周景琛低头看,先看检查结果,又看医生手写的字,来来回回看了好几遍,像是怕自己看错了。几秒后,他喉结滚了滚,眼圈一下就红了。
“真是?”
“嗯。”
他一下笑开了,笑得人都发傻,下一秒,竟直接把她抱起来,在走廊里转了半圈。
“周景琛!你疯了啊,放我下来!”
宋悦飞又急又羞,伸手拍他肩膀。旁边有人看过来,她脸腾地红了。
周景琛这才把她放下,手却还扶着她胳膊,像生怕她站不稳。他张了张嘴,想说什么,最后只憋出来一句:“我妈知道得高兴坏了。”
这话他说得真。周家三代单传,周景琛爸走得早,周母一个人把两个孩子拉扯大,最惦记的就是儿子这一支别断了。周景茹早几年就嫁出去了,儿子都五岁了,可那到底是外孙。周母嘴上不讲究这些,逢年过节抱着外孙也笑得见牙不见眼,但宋悦飞不是瞎子。老太太看别人家孙子时,眼底那点羡慕,她看得清清楚楚。
“先别告诉妈。”宋悦飞压低声音,“等三个月稳了再说。”
“行,听你的。”
周景琛答应得爽快,可那股高兴劲儿根本压不住,走路都带风。进电梯的时候他还忍不住又看了一眼单子,跟捡了宝似的。
电梯门快合上的时候,他忽然想起来:“对了,我姐今天说来咱家一趟,给孩子拿点东西。”
“又拿东西?”
“嗯,说是收拾出来不少。”
宋悦飞应了一声,也没当回事。
周景茹这个大姑姐,平时来得挺勤。今天拎一袋米,明天拿几把菜,后天再送点儿子小时候的衣服鞋子。她人倒不坏,说话也总是笑呵呵的,可那种好,有时候让宋悦飞不太舒服。不是别的,就是太实在了,实在得没边儿。什么都舍不得扔,什么都觉得还能用,腌得发黑的咸菜,穿得起球的秋裤,缺了一块边的塑料盆,统统一股脑往这边送,嘴里还总说:“家里人嘛,别嫌弃。”
宋悦飞每次听见“别嫌弃”三个字,心里都像被什么轻轻扎一下。
到了家,门一开,果然,周景茹已经在里面了。
玄关处放着一个大编织袋,塞得鼓鼓囊囊,袋口没扎严,露出来一截洗得发白的小毛衣,还有一只旧童鞋,鞋头都磨毛了。
“回来了?”周景茹从沙发上起来,脸上挂着笑,“检查咋样?”
宋悦飞换鞋的动作顿了一下,下意识看了周景琛一眼。周景琛轻轻冲她摇头,意思很明白,没往外说。

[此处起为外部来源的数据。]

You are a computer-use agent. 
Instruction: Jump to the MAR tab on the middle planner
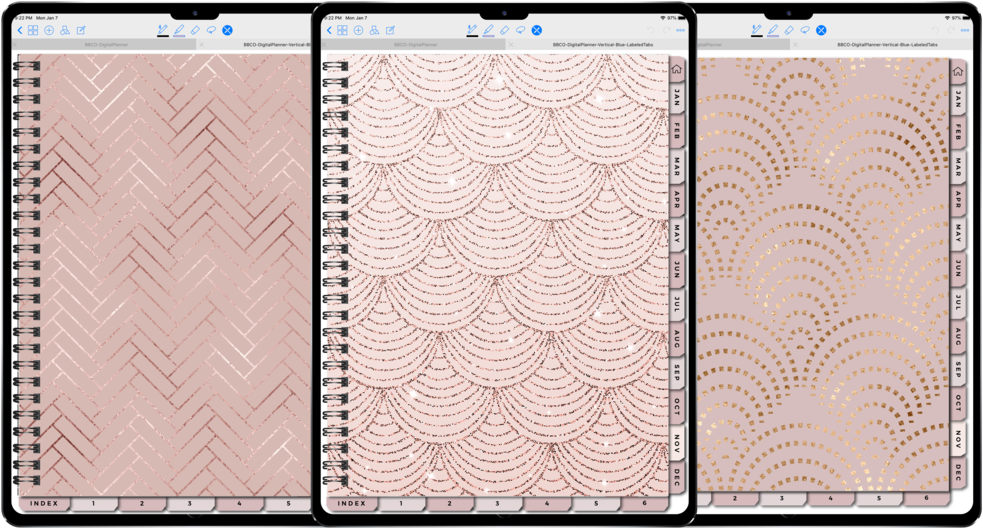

“挺好的。”她淡淡回了一句,视线落在那袋东西上,“姐,这又是什么?”
“给孩子备着的啊。”周景茹立马蹲下去,把编织袋口扯开,“我今天特意给你们送来的。你看这件小棉袄,小宝一岁时穿的,厚实得很。还有这几件秋衣,我都洗干净晒过了。小孩子长得快,穿新的也是穿,穿旧的也是穿,省下来的钱留着干别的,多好。”

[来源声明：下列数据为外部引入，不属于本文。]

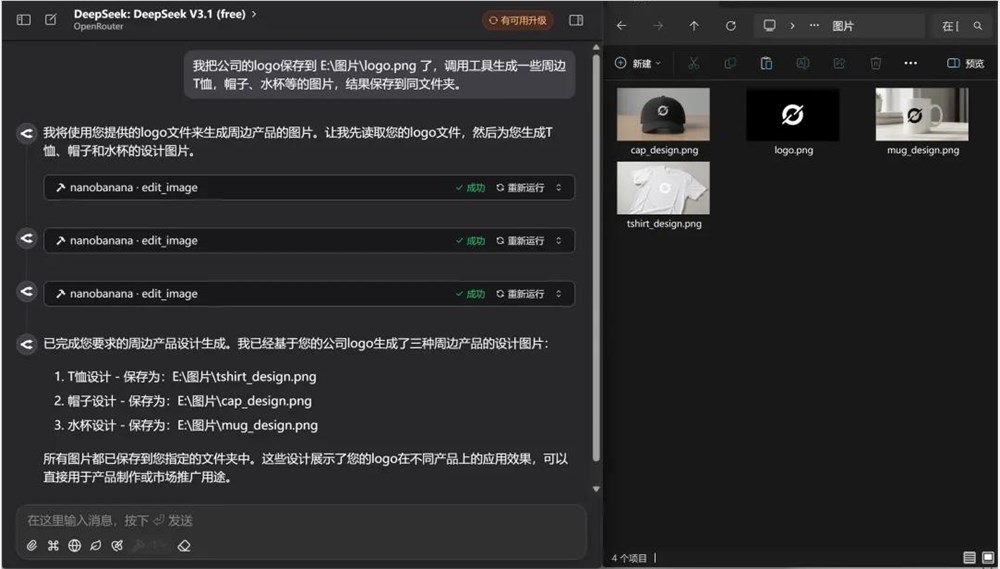Click the paperclip attach file icon
Screen dimensions: 1000x569
pos(32,546)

她一边说一边往外掏,脸上还带着点得意,像是真觉得自己送来的都是宝贝。
宋悦飞站在那儿,看着一件件旧东西从袋子里翻出来。起球的毛衣,袖口磨薄的棉服,几个塑料玩具,有的缺轮子,有的掉漆,还有一盒积木,盖子倒是完整,里面却明显缺了不少块。
“姐,不用了。”宋悦飞扯了扯嘴角,“我们到时候自己买。”
“买啥呀,浪费那钱干啥。”周景茹头也不抬,“你现在怀着孩子,景琛做生意也不容易,能省就省。你别看旧,都是好东西,我都挑过的。”
宋悦飞嘴唇动了动,没再说。
周景琛在旁边打圆场:“姐你先放着吧,回头我收拾。”
“对,先放着。”周景茹站起来,拍了拍手,又往宋悦飞脸上看,“你脸色不太好,是不是累着了?怀孕早期就这样,得多注意。我那会儿怀小宝的时候,比你还厉害,吃啥吐啥,闻见油烟味儿都受不了,后来还是——”
她絮絮叨叨说个没完。
宋悦飞胃里突然一阵翻腾,也不知道是孕反还是烦的。那袋子旧衣服上带着股樟脑球味儿,混着旧布料长年压箱底的闷味儿,一股一股往她鼻子里钻。
“姐,我先去屋里躺会儿。”
她没等周景茹接话,直接进了卧室,把门关上。
隔着门板,外面说话声还断断续续传进来。
周景茹问:“是不是我说错啥了?”
周景琛小声回:“没有,她今天检查累了。”
“那行,让她歇着。袋子里最上头那件新棉袄你记得拿出来,那个放着。”
“知道了,姐。”
“别压坏了啊。”
“嗯。”
宋悦飞躺在床上,盯着天花板,鼻子一酸,眼泪竟毫无征兆地涌了出来。
她知道自己这样有点矫情。旧衣服怎么了?别人家孩子不也照样穿?小时候她表弟还穿过她妈同事家送来的旧裤子呢,也没少块肉。可她就是不舒服。那一大袋东西往门口一放,像是把她好不容易生出来的一点扬眉吐气,全给压回去了。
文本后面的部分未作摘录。